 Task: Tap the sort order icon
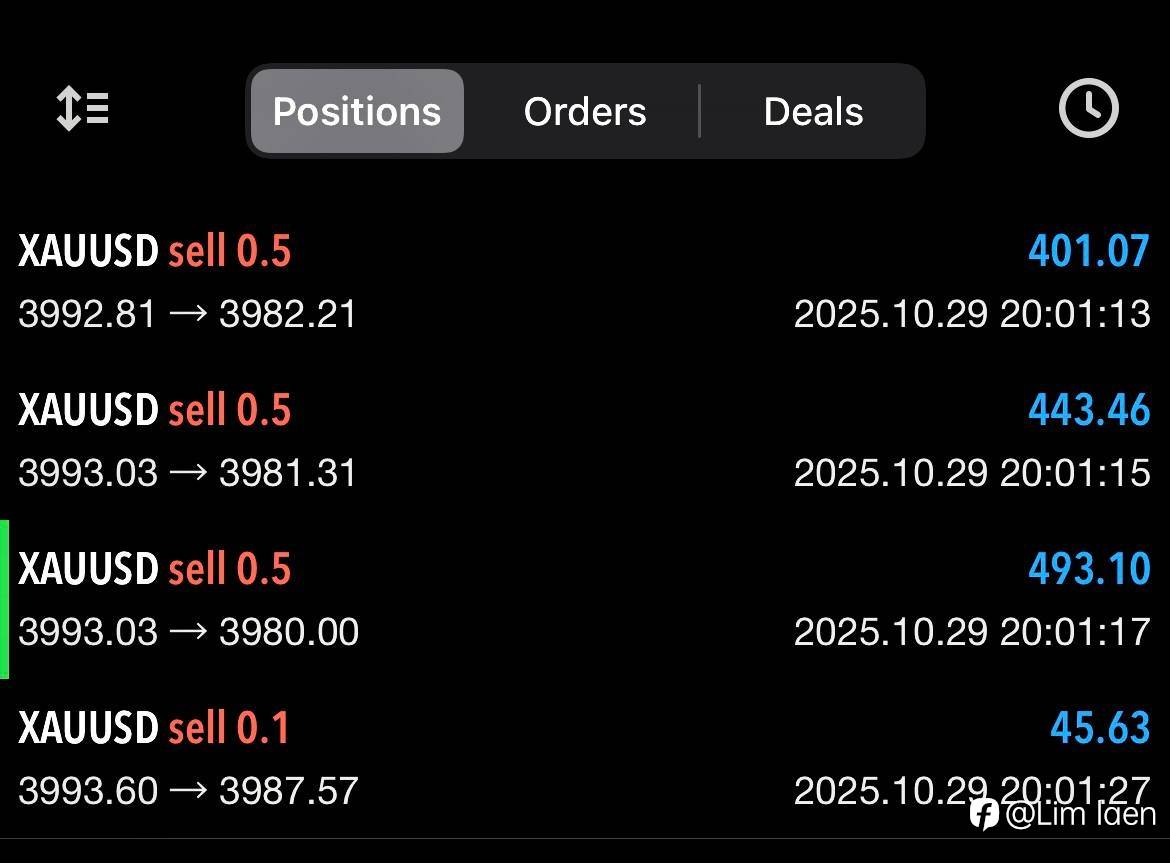(x=83, y=109)
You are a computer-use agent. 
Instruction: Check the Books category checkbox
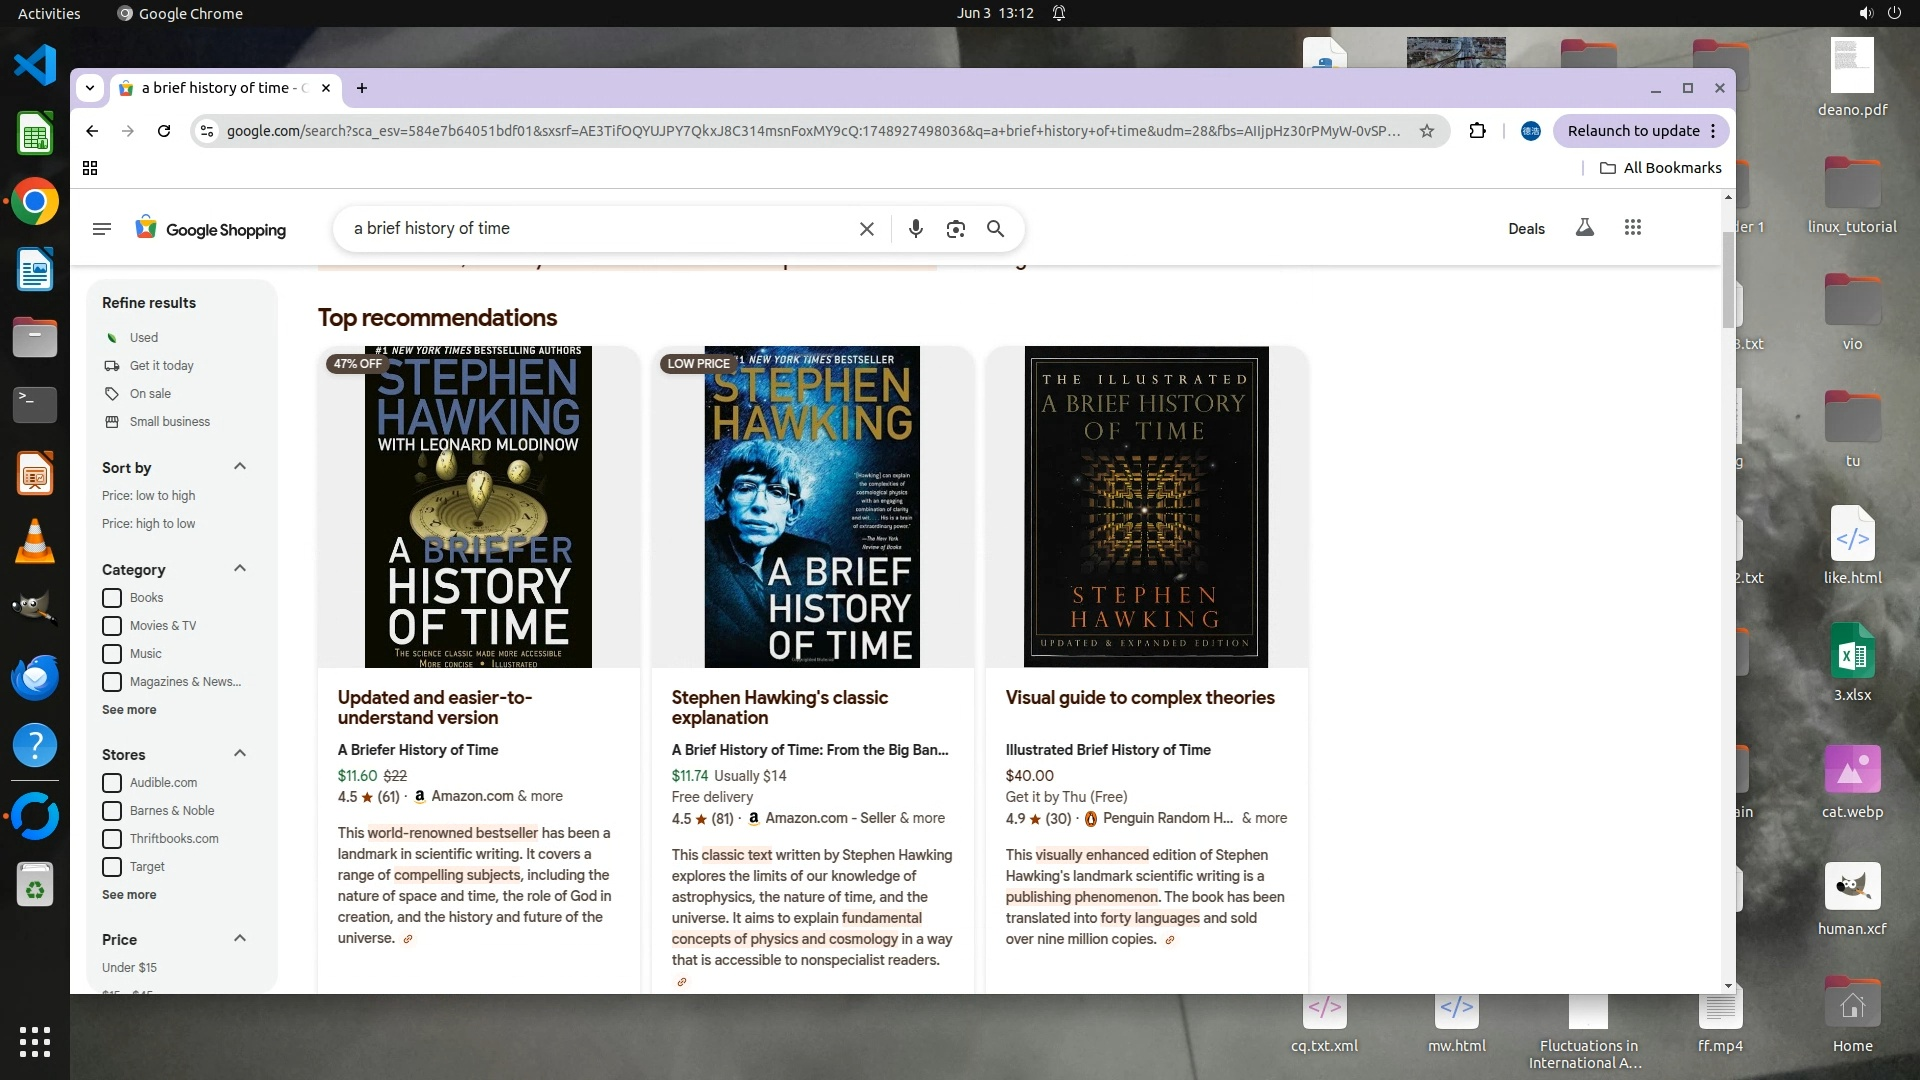112,598

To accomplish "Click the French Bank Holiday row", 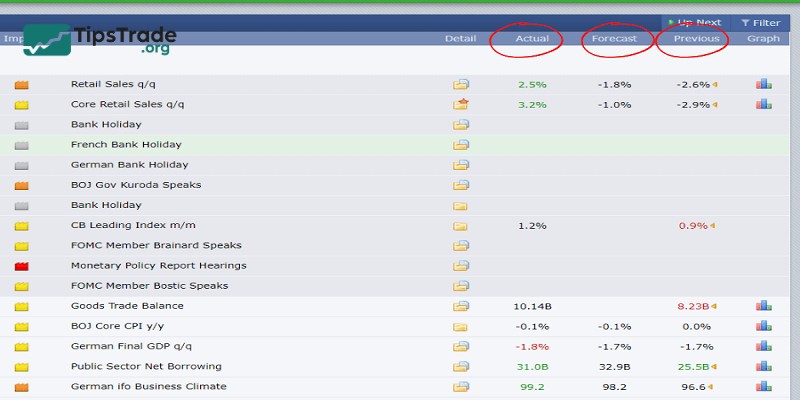I will pos(126,145).
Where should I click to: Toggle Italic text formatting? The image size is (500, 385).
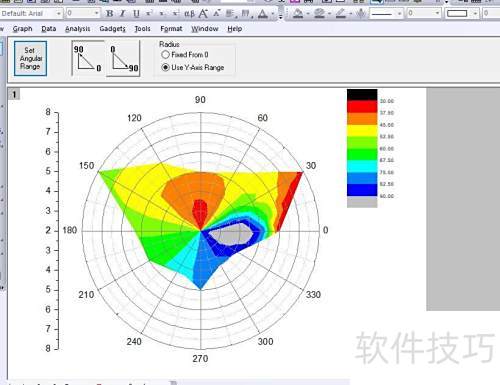[123, 14]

· · · · · · ·

### TO DO
Can you rewrite the stretch from the line containing "Where should I" through the end of the listing, swapping "Italic" for "Bold", changing nothing else, and leaving out the pictures?

### RESULT
Where should I click to: Toggle Bold text formatting? The image size is (500, 385).
[123, 14]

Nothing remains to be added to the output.